Des situations similaires ont engendré des souffrances inutiles, à l’image du cas de l’ancienne députée Zeinab Camara, innocentée après deux ans de traumatisme émotionnel et un calvaire judiciaire injustifié. Pourtant, dès les enquêtes préliminaires menées par la direction centrale des investigations de la gendarmerie, il était évident qu’elle n’avait aucun lien avec l’affaire. Les principaux accusés eux-mêmes l’avaient disculpée dès le départ, exprimant leur incompréhension quant à sa présence dans cette « galère ». Mais le procureur spécial n’en a tenu aucun compte. Ce n’est qu’après deux longues années de souffrance morale, pour elle comme pour sa famille et ses proches, qu’un jugement final a conclu à un… délit non constitué.

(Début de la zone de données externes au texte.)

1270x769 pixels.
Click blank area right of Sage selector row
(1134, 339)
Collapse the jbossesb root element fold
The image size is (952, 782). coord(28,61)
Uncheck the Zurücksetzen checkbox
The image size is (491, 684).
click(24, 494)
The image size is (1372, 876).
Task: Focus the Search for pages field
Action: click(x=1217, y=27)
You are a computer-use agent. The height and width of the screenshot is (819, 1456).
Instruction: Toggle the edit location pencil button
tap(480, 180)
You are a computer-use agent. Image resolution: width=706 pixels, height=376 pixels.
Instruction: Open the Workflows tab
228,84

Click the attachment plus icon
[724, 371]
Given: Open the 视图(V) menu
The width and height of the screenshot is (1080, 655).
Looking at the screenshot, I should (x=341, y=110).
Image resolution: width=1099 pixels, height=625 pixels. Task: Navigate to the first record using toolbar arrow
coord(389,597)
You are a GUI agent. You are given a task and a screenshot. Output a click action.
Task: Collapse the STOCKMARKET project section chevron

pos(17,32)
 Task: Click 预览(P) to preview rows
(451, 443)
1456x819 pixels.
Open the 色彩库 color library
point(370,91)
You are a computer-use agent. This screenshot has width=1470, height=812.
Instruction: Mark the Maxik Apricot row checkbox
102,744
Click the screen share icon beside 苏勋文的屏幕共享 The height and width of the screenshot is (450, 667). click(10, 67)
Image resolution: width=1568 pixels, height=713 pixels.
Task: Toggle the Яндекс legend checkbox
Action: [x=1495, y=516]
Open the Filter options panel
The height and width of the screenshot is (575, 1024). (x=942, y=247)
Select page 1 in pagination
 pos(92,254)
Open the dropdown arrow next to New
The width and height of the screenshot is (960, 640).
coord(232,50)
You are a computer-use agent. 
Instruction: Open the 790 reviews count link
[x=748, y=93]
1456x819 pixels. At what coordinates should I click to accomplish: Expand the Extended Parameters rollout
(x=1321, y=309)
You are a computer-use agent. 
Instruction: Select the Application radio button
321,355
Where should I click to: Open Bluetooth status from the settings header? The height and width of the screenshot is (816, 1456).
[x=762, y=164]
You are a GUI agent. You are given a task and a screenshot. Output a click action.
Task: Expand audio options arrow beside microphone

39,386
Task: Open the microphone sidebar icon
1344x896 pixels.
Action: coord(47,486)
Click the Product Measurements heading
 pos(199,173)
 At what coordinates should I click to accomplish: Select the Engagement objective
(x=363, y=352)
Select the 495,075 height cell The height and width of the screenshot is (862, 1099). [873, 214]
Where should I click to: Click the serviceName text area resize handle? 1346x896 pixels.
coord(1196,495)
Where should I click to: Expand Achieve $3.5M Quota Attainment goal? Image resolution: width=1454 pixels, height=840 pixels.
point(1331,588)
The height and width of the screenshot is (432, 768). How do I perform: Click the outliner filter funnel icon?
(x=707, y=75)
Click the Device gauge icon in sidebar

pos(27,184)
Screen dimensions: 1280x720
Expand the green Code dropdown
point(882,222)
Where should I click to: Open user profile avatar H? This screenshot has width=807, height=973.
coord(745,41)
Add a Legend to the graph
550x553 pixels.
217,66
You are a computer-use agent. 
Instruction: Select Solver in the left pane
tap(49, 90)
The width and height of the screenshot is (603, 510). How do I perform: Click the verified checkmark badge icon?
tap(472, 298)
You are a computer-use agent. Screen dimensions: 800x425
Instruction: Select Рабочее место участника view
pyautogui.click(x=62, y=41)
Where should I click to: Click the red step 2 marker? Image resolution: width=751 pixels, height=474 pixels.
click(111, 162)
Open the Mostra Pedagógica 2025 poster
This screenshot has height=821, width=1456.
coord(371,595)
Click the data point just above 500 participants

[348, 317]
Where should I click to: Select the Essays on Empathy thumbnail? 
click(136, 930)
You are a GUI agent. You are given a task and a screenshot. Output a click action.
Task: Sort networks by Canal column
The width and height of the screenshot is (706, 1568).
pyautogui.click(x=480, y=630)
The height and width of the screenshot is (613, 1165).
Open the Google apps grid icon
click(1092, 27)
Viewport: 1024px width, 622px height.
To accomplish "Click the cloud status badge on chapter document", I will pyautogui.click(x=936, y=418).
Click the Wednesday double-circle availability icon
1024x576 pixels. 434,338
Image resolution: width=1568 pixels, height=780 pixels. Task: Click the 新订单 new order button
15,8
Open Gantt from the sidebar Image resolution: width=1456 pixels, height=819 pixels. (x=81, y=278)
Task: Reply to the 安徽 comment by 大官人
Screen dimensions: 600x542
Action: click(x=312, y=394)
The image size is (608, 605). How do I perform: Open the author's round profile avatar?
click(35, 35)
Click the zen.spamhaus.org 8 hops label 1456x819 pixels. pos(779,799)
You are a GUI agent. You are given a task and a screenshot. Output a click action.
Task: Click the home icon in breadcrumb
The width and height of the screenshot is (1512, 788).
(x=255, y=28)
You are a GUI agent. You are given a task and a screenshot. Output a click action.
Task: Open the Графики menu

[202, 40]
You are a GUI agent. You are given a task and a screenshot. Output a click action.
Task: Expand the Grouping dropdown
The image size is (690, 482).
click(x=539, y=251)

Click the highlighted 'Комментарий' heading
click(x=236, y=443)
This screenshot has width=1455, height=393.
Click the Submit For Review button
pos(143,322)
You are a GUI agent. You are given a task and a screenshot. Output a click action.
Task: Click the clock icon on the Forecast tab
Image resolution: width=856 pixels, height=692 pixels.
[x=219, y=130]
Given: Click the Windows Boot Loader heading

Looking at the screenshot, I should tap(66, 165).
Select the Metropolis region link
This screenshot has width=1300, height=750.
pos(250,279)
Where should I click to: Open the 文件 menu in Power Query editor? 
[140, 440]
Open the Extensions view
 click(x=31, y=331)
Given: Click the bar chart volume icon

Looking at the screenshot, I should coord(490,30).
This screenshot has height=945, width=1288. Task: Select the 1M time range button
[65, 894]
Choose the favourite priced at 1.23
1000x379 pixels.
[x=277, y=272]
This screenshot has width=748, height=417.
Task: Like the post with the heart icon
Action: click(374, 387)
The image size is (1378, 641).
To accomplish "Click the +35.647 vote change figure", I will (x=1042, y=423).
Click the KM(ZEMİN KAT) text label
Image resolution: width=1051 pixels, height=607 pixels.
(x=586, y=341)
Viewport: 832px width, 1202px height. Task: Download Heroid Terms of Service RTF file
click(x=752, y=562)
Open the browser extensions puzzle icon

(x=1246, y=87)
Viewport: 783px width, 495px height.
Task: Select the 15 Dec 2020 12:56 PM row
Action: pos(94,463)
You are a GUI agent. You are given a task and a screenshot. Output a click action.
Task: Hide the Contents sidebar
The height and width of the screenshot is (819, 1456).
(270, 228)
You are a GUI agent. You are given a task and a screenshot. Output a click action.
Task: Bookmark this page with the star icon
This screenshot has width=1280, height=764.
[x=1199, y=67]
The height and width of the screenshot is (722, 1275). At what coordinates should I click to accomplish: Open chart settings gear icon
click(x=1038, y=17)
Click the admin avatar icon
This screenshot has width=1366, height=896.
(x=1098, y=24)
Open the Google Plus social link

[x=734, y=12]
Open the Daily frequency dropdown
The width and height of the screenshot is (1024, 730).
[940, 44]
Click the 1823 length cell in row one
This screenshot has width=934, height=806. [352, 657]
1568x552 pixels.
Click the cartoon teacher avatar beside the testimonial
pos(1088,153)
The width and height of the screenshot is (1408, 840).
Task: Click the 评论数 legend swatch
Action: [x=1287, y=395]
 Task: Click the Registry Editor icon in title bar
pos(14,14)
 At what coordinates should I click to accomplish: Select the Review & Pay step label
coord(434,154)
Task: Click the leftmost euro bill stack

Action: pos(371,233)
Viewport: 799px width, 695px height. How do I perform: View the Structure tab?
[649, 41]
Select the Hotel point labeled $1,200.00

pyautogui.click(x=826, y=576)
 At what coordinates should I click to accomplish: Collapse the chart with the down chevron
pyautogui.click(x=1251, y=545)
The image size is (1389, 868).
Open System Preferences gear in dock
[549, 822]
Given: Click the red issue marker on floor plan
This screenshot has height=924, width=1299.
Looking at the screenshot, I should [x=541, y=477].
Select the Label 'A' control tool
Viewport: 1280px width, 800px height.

Ainsi, confier l’affaire des 700 milliards à la CRIEF dans sa configuration actuelle serait une grave erreur stratégique pour le CNRD. Les efforts entrepris depuis le 5 septembre 2021 pour restaurer l’intégrité des institutions risquent d’être anéantis par une gestion incompétente ou biaisée de ce dossier. Pour préserver sa crédibilité et renforcer la confiance des citoyens, le CNRD devrait envisager de confier cette affaire à une autre juridiction ou de recomposer intégralement la CRIEF.
En somme, l’avenir de la lutte contre la corruption en Guinée repose sur des choix judicieux dans cette affaire emblématique. Et comme toujours, ceci n’est qu’un avis. Peut-être me trompé-je… mais la justice, elle, ne devrait pas.